WORK TO COMPLETE:
Word for word, repeat all of the entries.

DATASET RECORDS:
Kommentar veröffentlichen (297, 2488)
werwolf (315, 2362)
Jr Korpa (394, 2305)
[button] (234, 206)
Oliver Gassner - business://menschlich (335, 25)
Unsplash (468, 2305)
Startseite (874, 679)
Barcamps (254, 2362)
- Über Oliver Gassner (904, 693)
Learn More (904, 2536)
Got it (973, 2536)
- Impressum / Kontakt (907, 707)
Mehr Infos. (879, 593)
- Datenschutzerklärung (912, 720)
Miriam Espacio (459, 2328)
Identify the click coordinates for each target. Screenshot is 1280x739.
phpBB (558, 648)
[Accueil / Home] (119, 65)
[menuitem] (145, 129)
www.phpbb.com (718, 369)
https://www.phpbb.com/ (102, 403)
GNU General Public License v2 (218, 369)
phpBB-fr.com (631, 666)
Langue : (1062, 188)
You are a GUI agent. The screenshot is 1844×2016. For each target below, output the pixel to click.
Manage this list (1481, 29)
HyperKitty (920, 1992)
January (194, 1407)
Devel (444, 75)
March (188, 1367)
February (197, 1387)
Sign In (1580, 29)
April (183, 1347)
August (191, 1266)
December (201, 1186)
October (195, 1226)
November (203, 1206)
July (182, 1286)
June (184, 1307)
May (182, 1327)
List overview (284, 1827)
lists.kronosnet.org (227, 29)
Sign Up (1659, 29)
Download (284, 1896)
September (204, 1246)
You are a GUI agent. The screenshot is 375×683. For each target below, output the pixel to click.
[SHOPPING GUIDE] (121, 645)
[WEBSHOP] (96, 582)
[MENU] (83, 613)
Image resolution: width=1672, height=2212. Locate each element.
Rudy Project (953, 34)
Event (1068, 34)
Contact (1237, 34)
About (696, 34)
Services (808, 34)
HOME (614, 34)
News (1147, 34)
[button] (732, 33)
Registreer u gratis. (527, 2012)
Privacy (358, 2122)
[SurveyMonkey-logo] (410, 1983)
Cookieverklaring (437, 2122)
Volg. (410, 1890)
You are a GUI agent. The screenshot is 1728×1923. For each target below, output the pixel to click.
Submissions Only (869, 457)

ANSWER SPACE:
Kommentar veröffentlichen (297, 2488)
werwolf (315, 2362)
Jr Korpa (394, 2305)
[button] (234, 206)
Oliver Gassner - business://menschlich (335, 25)
Unsplash (468, 2305)
Startseite (874, 679)
Barcamps (254, 2362)
- Über Oliver Gassner (904, 693)
Learn More (904, 2536)
Got it (973, 2536)
- Impressum / Kontakt (907, 707)
Mehr Infos. (879, 593)
- Datenschutzerklärung (912, 720)
Miriam Espacio (459, 2328)
Identify the click coordinates for each target. Screenshot is 1280x739.
phpBB (558, 648)
[Accueil / Home] (119, 65)
[menuitem] (145, 129)
www.phpbb.com (718, 369)
https://www.phpbb.com/ (102, 403)
GNU General Public License v2 (218, 369)
phpBB-fr.com (631, 666)
Langue : (1062, 188)
You are a GUI agent. The screenshot is 1844×2016. For each target below, output the pixel to click.
Manage this list (1481, 29)
HyperKitty (920, 1992)
January (194, 1407)
Devel (444, 75)
March (188, 1367)
February (197, 1387)
Sign In (1580, 29)
April (183, 1347)
August (191, 1266)
December (201, 1186)
October (195, 1226)
November (203, 1206)
July (182, 1286)
June (184, 1307)
May (182, 1327)
List overview (284, 1827)
lists.kronosnet.org (227, 29)
Sign Up (1659, 29)
Download (284, 1896)
September (204, 1246)
You are a GUI agent. The screenshot is 375×683. For each target below, output the pixel to click.
[SHOPPING GUIDE] (121, 645)
[WEBSHOP] (96, 582)
[MENU] (83, 613)
Image resolution: width=1672, height=2212. Locate each element.
Rudy Project (953, 34)
Event (1068, 34)
Contact (1237, 34)
About (696, 34)
Services (808, 34)
HOME (614, 34)
News (1147, 34)
[button] (732, 33)
Registreer u gratis. (527, 2012)
Privacy (358, 2122)
[SurveyMonkey-logo] (410, 1983)
Cookieverklaring (437, 2122)
Volg. (410, 1890)
You are a GUI agent. The screenshot is 1728×1923. For each target below, output the pixel to click.
Submissions Only (869, 457)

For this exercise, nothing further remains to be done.